Il patto del Nazareno procede a gonfie vele. Sempre che non ci si mettano di nuovo in mezzo dissidenti e franchi tiratori vari. All’ultimo momento, ieri, i soci hanno sbloccato l’ormai più che incresciosa impasse sulla Consulta. Il Pd conferma Violante, gli azzurri giurano che i loro voti non mancheranno e mettono in piazza a sorpresa il loro nuovo candidato. E’ Ignazio Francesco Caramazza, già avvocato dello Stato. Alle spalle, un caso eccellentissimo: è stato lui a rappresentare Napolitano nel conflitto di attribuzione contro la procura di Palermo per le telefonate intercettate nell’inchiesta sulla trattativa Stato-mafia.

Donato Bruno, affossato da un avviso di garanzia, aveva già fatto l’inevitabile bel gesto martedì mettendosi a piena disposizione del capo. Una formalità. La sua candidatura era caduta da un pezzo. Restava solo da decidere con chi sostituirlo, e doveva essere un nome tale da non offrire alibi ai ribelli Pd che, nel voto segreto, non se l’erano sentita di spedire alla Corte costituzionale un avvocato notoriamente vicino a Cesarone Previti. Le possibilità erano due: il presidente della commissione Affari costituzionali della Camera Sisto, avvocato pugliese legatissimo a Raffaele Fitto, peraltro suo cliente, o un tecnico puro come appunto Caramazza. A far pendere in questo senso la decisione di Berlusconi è stata certamente la scarsissima voglia di fare un favore a Fitto, ma anche la convinzione che un tecnico come l’ex avvocato dello Stato non avrebbe incontrato ostacoli. Se sarà davvero così lo si vedrà solo stamattina. Di certo, se le cose non dovessero andare per l’ennesima volta come previsto, si porrebbe un problema serio con Giorgio Napolitano, già furibondo per la gaffe della consigliera eletta e poi fatta decadere perché priva dei titoli necessari, Teresa Bene. La decaduta sarà sostituita oggi stesso, e non è escluso che il fattaccio riapra le porte al M5S.

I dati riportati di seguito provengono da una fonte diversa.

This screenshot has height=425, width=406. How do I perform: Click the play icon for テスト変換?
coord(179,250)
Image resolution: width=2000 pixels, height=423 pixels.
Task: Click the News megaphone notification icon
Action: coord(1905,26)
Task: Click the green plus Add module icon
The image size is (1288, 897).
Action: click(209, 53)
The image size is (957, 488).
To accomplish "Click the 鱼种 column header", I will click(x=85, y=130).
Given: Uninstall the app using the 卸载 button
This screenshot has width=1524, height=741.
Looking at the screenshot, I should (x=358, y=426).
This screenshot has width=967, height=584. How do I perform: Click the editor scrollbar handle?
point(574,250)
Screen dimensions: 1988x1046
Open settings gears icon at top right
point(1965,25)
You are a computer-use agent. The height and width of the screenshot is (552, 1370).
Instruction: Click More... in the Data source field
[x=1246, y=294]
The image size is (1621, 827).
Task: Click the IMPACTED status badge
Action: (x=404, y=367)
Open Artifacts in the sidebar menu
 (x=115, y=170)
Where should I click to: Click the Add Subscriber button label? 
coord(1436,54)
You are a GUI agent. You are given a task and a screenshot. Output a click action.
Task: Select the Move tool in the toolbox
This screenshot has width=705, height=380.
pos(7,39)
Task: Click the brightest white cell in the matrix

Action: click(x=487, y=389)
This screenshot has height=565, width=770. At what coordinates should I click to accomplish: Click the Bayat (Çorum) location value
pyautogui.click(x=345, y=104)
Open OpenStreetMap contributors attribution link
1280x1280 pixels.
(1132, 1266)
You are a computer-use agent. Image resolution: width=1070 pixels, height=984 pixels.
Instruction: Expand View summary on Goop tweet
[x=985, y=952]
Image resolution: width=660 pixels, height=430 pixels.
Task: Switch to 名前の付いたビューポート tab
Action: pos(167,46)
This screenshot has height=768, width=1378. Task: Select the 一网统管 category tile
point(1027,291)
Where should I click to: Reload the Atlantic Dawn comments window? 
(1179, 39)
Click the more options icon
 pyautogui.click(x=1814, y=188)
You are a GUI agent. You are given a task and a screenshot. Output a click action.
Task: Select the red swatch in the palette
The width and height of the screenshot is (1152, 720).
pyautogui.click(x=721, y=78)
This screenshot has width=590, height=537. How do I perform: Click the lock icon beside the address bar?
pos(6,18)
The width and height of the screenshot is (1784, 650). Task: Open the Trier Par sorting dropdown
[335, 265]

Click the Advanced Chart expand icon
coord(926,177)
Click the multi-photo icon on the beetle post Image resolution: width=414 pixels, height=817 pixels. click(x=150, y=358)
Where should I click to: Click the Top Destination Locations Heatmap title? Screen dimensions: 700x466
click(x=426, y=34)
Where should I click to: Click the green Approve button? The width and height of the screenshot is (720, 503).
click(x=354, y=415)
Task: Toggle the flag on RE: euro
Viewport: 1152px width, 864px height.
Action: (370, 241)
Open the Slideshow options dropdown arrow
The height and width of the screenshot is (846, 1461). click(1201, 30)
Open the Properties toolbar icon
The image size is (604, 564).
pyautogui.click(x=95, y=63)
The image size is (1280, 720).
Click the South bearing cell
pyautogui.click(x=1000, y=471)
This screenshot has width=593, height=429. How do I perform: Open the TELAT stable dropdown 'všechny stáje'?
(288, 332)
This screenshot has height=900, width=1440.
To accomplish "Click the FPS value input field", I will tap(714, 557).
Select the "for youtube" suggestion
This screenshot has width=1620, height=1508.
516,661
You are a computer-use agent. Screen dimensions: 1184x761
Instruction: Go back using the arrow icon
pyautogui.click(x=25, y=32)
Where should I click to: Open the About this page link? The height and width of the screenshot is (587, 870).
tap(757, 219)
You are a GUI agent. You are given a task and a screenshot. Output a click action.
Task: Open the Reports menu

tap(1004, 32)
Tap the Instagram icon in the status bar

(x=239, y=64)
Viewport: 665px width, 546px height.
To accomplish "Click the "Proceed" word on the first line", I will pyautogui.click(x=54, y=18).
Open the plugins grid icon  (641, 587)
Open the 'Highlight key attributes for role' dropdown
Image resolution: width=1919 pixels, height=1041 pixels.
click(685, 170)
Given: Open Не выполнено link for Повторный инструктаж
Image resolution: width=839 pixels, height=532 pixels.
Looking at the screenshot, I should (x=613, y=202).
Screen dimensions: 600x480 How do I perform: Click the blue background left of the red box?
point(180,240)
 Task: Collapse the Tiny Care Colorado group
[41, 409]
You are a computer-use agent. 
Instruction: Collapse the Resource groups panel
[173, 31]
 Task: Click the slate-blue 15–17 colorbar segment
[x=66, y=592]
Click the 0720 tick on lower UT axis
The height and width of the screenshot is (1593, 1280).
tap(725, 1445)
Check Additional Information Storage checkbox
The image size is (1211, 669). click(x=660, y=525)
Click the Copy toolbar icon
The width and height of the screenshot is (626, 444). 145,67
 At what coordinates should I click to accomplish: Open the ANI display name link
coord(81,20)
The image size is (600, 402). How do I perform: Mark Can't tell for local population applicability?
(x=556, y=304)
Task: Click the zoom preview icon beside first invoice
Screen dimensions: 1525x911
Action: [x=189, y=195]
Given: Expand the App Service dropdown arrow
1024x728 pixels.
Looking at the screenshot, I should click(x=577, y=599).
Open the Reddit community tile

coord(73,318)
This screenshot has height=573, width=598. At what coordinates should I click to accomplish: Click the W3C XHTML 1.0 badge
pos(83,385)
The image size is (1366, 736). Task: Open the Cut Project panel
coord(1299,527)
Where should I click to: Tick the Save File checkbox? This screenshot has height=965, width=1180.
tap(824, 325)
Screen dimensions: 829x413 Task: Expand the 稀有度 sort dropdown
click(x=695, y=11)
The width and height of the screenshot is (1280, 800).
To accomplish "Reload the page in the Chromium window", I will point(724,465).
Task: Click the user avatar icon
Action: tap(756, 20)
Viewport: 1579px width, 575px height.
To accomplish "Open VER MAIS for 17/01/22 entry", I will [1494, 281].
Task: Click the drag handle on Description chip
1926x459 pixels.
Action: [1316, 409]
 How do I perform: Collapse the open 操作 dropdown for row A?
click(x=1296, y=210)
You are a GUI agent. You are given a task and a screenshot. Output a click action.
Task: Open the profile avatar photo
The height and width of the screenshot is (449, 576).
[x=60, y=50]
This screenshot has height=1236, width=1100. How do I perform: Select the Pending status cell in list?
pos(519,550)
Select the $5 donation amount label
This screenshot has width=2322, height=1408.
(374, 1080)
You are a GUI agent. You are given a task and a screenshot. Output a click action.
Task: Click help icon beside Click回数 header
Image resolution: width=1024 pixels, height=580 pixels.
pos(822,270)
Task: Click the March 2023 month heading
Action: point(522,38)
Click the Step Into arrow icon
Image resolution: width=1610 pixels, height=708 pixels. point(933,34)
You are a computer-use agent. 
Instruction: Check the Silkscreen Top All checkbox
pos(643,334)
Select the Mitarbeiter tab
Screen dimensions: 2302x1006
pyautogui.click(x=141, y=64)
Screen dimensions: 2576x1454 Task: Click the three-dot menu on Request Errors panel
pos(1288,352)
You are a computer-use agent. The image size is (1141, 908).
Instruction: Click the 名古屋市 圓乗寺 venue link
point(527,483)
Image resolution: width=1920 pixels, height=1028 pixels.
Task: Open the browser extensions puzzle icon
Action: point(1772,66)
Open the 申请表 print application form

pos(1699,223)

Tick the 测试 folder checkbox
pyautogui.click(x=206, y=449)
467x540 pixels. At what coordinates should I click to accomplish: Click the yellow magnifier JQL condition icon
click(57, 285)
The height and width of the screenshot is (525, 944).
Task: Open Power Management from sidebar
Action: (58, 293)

E’ probabile dunque che oggi il Nazareno riesca a mettere in buca la palla sulla Consulta dopo 14 tiri a vuoto. In apparenza l’asse scricchiola invece sul fronte del Jobs Act. Gli azzurri fanno a gara nell’accusare Renzi di aver ceduto all’offensiva della Cgil. «Se Renzi conferma la retromarcia non potremo che votare contro», annuncia Brunetta. E’ fumo negli occhi. Berlusconi, certo, avrebbe preferito che i suoi senatori fossero determinanti, ma così non essendo è contentissimo di dare una mano all’amico Matteo con un voto che dovrebbe mettere sia il governo che lo stesso capo azzurro al riparo dall’accusa di essere i veri burattinai della maggioranza. Il voto contrario alla delega sul lavoro, peraltro, consentirà a entrambi di salvare la faccia a buon mercato. Fi limiterà la sua opposizione al no in aula, senza martellare, e ove il soccorso azzurro si rendesse necessario troverebbe facilmente una via traversa per tornare al voto favorevole.

Senza contare il fatto che, votando contro il Jobs Act, il pregiudicato d’Arcore metterà in seria difficoltà gli odiati cugini dell’Ncd. Per Sacconi, che della legge è relatore, non sarà facile sostenere un testo sia pur lievemente modificato con Fi che invece lo boccia. Non certo a caso, Brunetta chiosa il suo affondo di facciata chiamando in causa l’ex compagno di partito: «A questo punto non vedo come Sacconi possa non dimettersi da relatore». In casa Ncd piove sul bagnato, la coppia del Nazareno spinge infatti ogni giorno di più ai margini Alfano e i suoi. Tanto che Renzi, prima di lanciare la campagna sul Tfr, nemmeno si è premurato di avvertirli.